Share your gripes about the entertainment industry. As in how a movie is presented, trends you've seen this year, etc.

One gripe I have is lack of originality this year and nothing that feels fresh. Except The Dark Knight, of course.

I may be sounding like a bitchy novel fanboy about this, but The Tale of Despereaux's G rating as shown on the MPAA site. I have read and learned of the movie's so called "faithfulness" to the book. But the death of the queen in the second trailer and the antagonist's brother Furlough warning of him of death by rats eating him in the dungeons does not coincide with a G rating, of my knowledge.


----------



## Ty Vulpine (Nov 22, 2008)

My biggest gripes are the so-called "comedies" that are put out nowadays. Movies like Scary Movie, Epic Movie, Meet The Spartans, etc. Movies that have "flavor-of-the-month" jokes that nobody will remember 10 years from now. I prefer movies like Airplane!, Clue, etc from the late 70s-90s.


----------



## Takun (Nov 23, 2008)

Movie prices.....seriously.  We're stuck in cycle of "pay too much for a bad movie so go to less movies."   "Release low budget crap movies in hope that we don't lose much and aim them at teen fads."  "pay too much for a bad movie so go to less movies."  etc etc.

Then you get your few huge box office overhypes and god it goes on and on.


----------



## Kangamutt (Nov 23, 2008)

Takumi_L said:


> Movie prices.....seriously.  We're stuck in cycle of "pay too much for a bad movie so go to less movies."   "Release low budget crap movies in hope that we don't lose much and aim them at teen fads."  "pay too much for a bad movie so go to less movies."  etc etc.
> 
> Then you get your few huge box office overhypes and god it goes on and on.



Seriously.

I'll stick to watching IFC, thank you.


----------



## Captain Howdy (Nov 23, 2008)

I agree with TyV there, "comedies" in the past few years are just terrible. The only one that passed as decent was maybe Pineapple Express, just off the top of my head.

Movies trying to pass off the first-person-view idea. For Cloverfield? It worked well, but for 28 Weeks Later, or whatever? It kinda ruined the movie for me.

Movies that don't understand the concept of brightness, making parts of their movie too dark to see, even if the projector was turned up.

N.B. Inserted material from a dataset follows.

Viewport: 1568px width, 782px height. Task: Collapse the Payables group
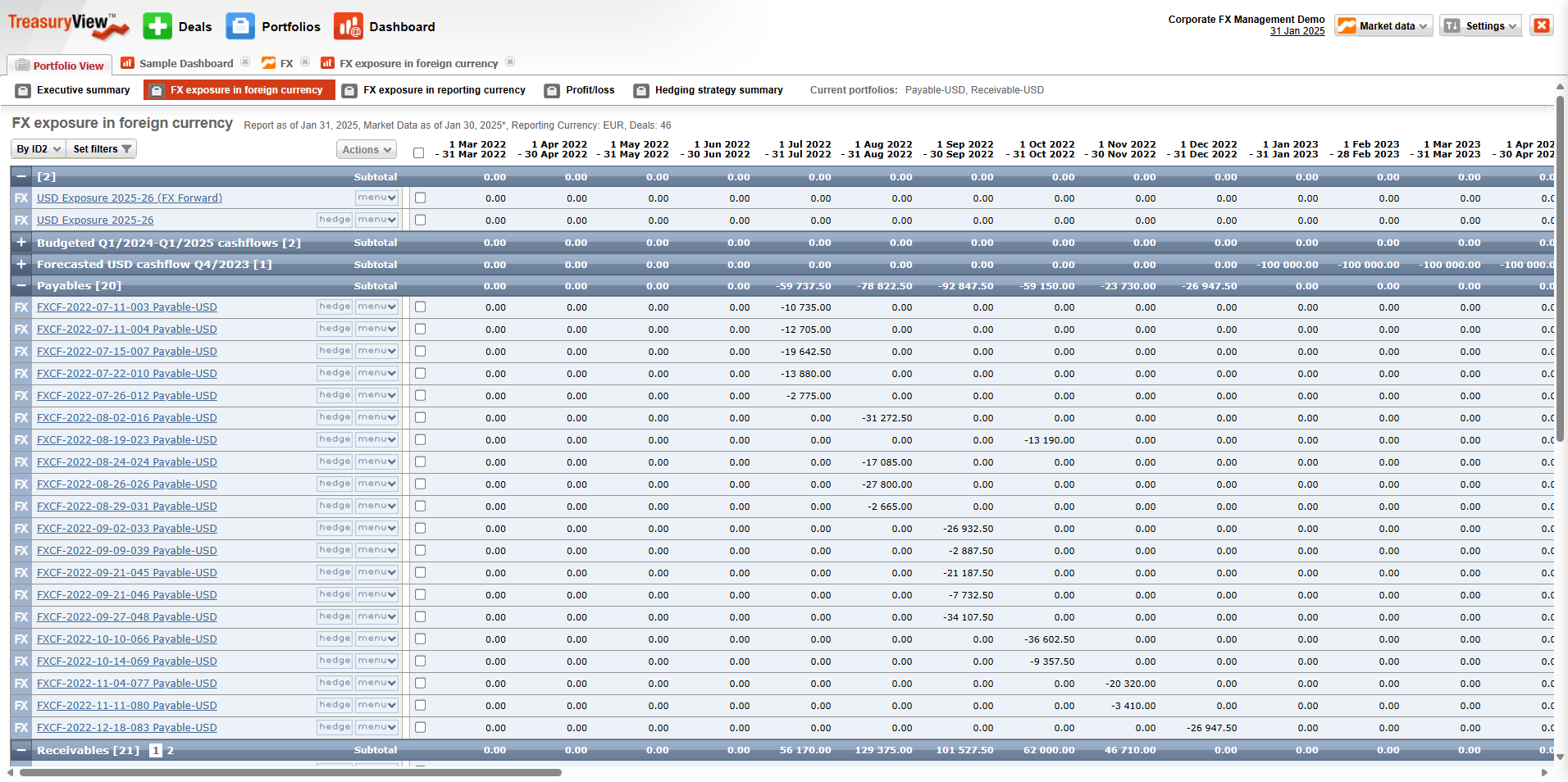[x=21, y=285]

Actors making movie after movie after movie in the same year, all of which they play virtually the same character, just with a different name. 

Prolly a few more, have to think...


----------



## Kangamutt (Nov 23, 2008)

Horror movies. They are all lousy remakes of older, better ones. The most ridiculous remake was The Eye. Why the fuck would you remake a movie made VERY recently? I mean the original was made in 2002!


----------



## TwilightV (Nov 23, 2008)

My biggest gripe is that movies I found very unappealing are constantly getting sequels. Seriously, Cars, Kung-fu Panda and Madagascar are all set to receive sequels in the future. Meanwhile, great movies like Over The Hedge and Ratatouille remain untouched... As for live-action comedies, what about The Darjeeling Limited?


----------



## Not A Fox (Nov 23, 2008)

Alright: Clear Channel first.

Clear Channel owns just about every radio station in the united states that COX doesn't. Every Radio Station in Every City is the exact same. They all play the same songs the others play. Those songs do not represent any sort of humanity, or individualism, or anything beyond their vague idea of what we're gonna accept as culture. The programming, even, does not change. Kid Kraddick in the morning goes by some other name in Corpus Christi or Houston. And no doubt elsewhere. 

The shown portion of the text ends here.